Introduction to Machine Learning

10-601, Spring 2017
School of Computer Science
Carnegie Mellon University


Course Info

1. Course description

Machine Learning is concerned with computer programs that automatically improve their performance through experience (e.g., programs that learn to recognize human faces, recommend music and movies, and drive autonomous robots). This course covers the theory and practical algorithms for machine learning from a variety of perspectives. We cover topics such as Bayesian networks, decision tree learning, Support Vector Machines, statistical learning methods, unsupervised learning and reinforcement learning. The course covers theoretical concepts such as inductive bias, the PAC learning framework, Bayesian learning methods, margin-based learning, and Occam’s Razor. Short programming assignments include hands-on experiments with various learning algorithms. This course is designed to give a graduate-level student a thorough grounding in the methodologies, technologies, mathematics and algorithms currently needed by people who do research in machine learning.
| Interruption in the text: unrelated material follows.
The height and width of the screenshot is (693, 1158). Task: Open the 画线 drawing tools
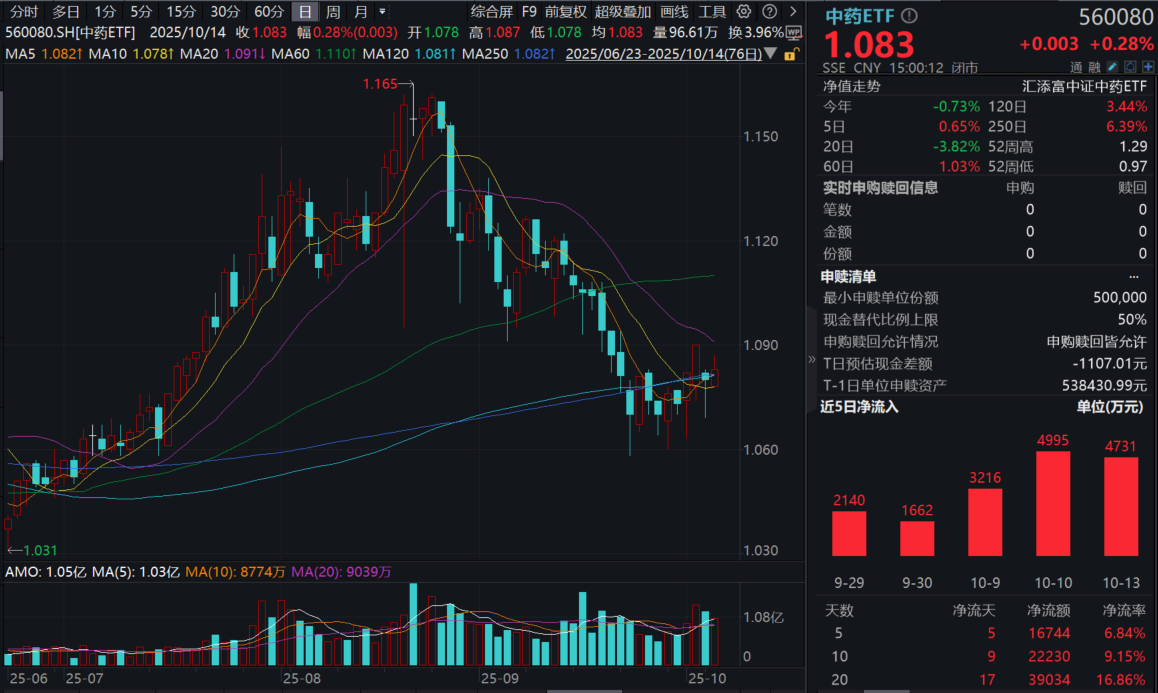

10-601 is open to all but is recommended for CS Seniors & Juniors, Quantitative Masters students, and non-SCS PhD students.

2. Prerequisites

Students entering the class are expected to have a pre-existing working knowledge of probability, linear algebra, statistics and algorithms, though the class has been designed to allow students with a strong numerate background to catch up and fully participate. In addition, recitation sessions will be held to review some basic concepts.

  1. You need to have, before starting this course, significant experience programming in a general programming language. Specifically, you need to have written from scratch programs consisting of several hundred lines of code. For undergraduate students, this will be satisfied for example by having passed 15-122 (Principles of Imperative Computation) with a grade of ‘C’ or higher, or comparable courses or experience elsewhere.

    Note: For each programming assignment, we will allow you to pick between Python and Octave (an open source version of Matlab).

  2. You need to have, before starting this course, basic familiarity with probability and statistics, as can be achieved at CMU by having passed 36-217 (Probability Theory and Random Processes) or 36-225 (Introduction to Probability and Statistics I), or 15-359, or 21-325, or comparable courses elsewhere, with a grade of ‘C’ or higher.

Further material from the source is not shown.